Today, CEA is headquartered in Hartford with a membership of more than 43,000. CEA members include K-12 teachers in Connecticut public schools as well as retired teachers and college students preparing to become teachers.
Since its founding more than 160 years ago, CEA has been a grassroots organization that is a strong and effective champion for teachers and public schools. CEA lobbies for pro-education legislation at the state and federal levels, advances and protects the rights of teachers at the bargaining table, and works with state policymakers to continue to elevate the teaching profession and promote public education.
CEA has initiated or been the primary sponsor of state legislation to improve the teaching profession and public education since its beginning. It is the key reason that CEA - the state's largest public employee organization - located its headquarters just steps away from the State Capitol.
CEA is a state affiliate of the National Education Association which is headquartered in Washington, D.C. CEA has more than 160 local affiliates and is governed by an approximately 35-member board of directors, elected by members. The board meets regularly throughout the year to set goals, approve policy, and implement specific measures adopted by CEA's highest-policy making body, the Representative Assembly (RA).
The RA meets annually each May. Nearly 600 elected delegates from CEA's local affiliates meet during the two-day meeting to conduct the business of the Association. This includes approving a budget, adopting resolutions, voting on new business items, and making any amendments to the CEA constitution and bylaws.

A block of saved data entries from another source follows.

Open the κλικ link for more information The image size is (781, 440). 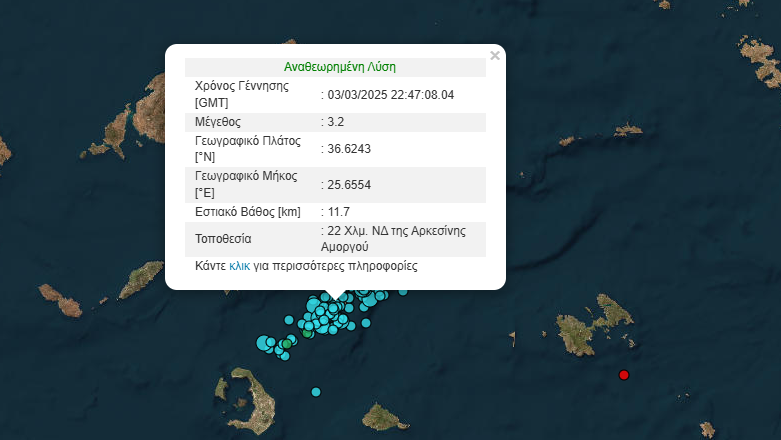pos(239,267)

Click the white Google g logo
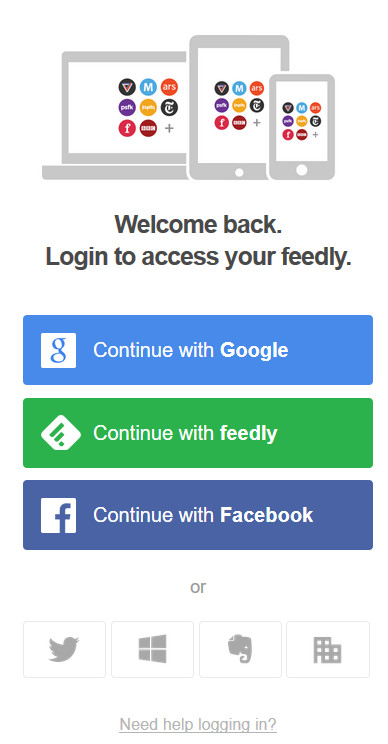[58, 350]
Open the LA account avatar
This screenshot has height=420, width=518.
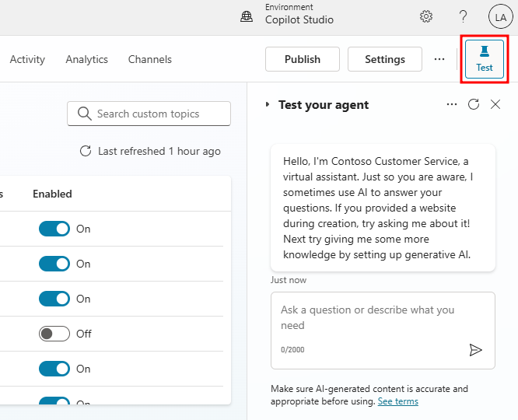tap(500, 16)
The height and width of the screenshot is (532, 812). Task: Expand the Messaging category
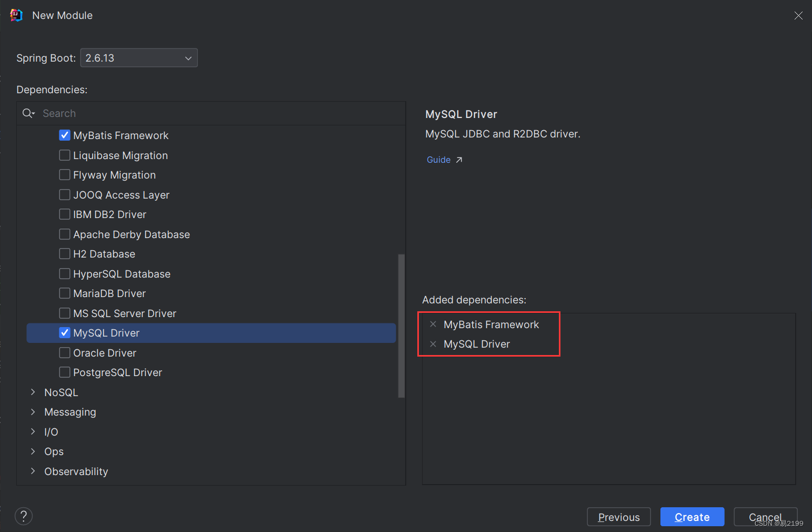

CEA's four executive offices, president, vice president, secretary, and treasurer, are also elected at RA. Elected to three-year terms, they can serve a maximum of two terms. The president and vice president are full-time officers.

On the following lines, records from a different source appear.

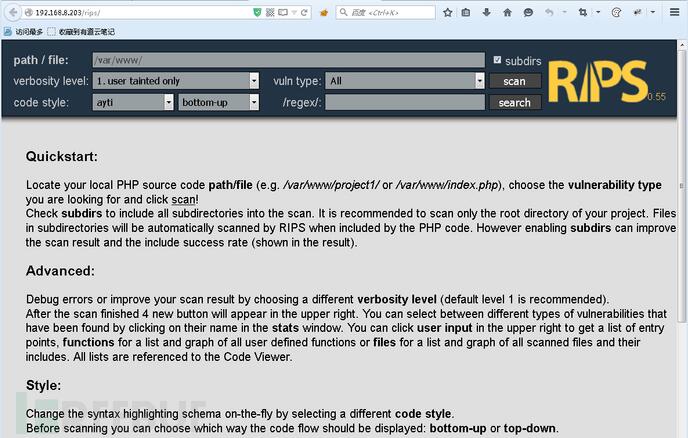Viewport: 688px width, 438px height.
Task: Open the vuln type dropdown
Action: point(405,81)
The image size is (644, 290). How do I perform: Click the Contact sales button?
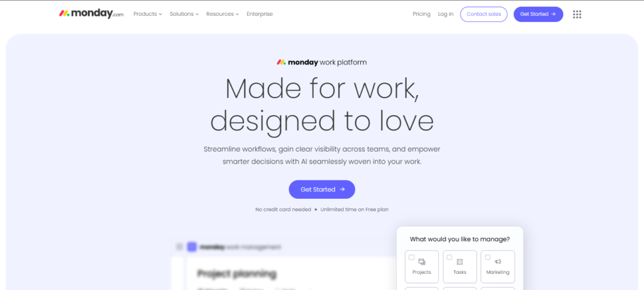(484, 14)
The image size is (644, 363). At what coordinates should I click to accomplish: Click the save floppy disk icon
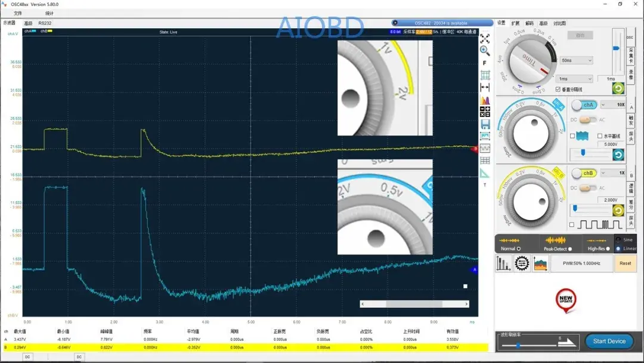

CEA's staff is headed by an executive director who oversees staff in Hartford and in CEA's nine regional offices. CEA has a staff of 24 UniServ representatives who work from these regional offices to provide a multitude of services and programs directly to members.

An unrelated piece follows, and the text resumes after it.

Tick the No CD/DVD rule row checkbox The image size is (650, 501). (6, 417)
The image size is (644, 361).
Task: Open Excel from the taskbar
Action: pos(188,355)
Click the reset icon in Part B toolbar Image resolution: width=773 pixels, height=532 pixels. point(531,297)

Generations of dedicated CEA members have made teachers a powerful - and impressive -- force in the legislative process. CEA's legislative successes include some of the following achievements:
- Campaigned for and sponsored a bill that ultimately led to the creation of the State Teachers' Retirement System in 1917.
- Lobbied for legislation to require boards of education to provide written notices for teacher contract non-renewals and adoption of an equal pay law for teachers.
- Made Connecticut one of the first states in the nation to require boards of education to collectively bargain with teachers.
- Protected the rights of all teachers against unfair termination with enactment of a fair dismissal law.
- Provided finality, fairness, and stability to contract negotiations while preventing any school days from being lost to teacher strikes with passage of a binding arbitration law.
- Strengthened the teacher retirement law by initiating a change to provide teachers with a contractual right to their pension benefits.
- Championed a bill to implement indoor air quality programs in public schools to protect the health of teachers and students.
- In the 21st century, there has been no letup in CEA's advocacy efforts as it works to support and strengthen public education while responding to the needs of members. For example, CEA continues to press legislators for increased state aid for local schools and to fund the teacher pension fund adequately while lobbying against proposals that would drain money from public schools or weaken the rights of teachers.
CEA's commitment to teachers and public schools has been the unwavering and predominant force behind the Association ever since those 80 teachers gathered in Meriden in 1848.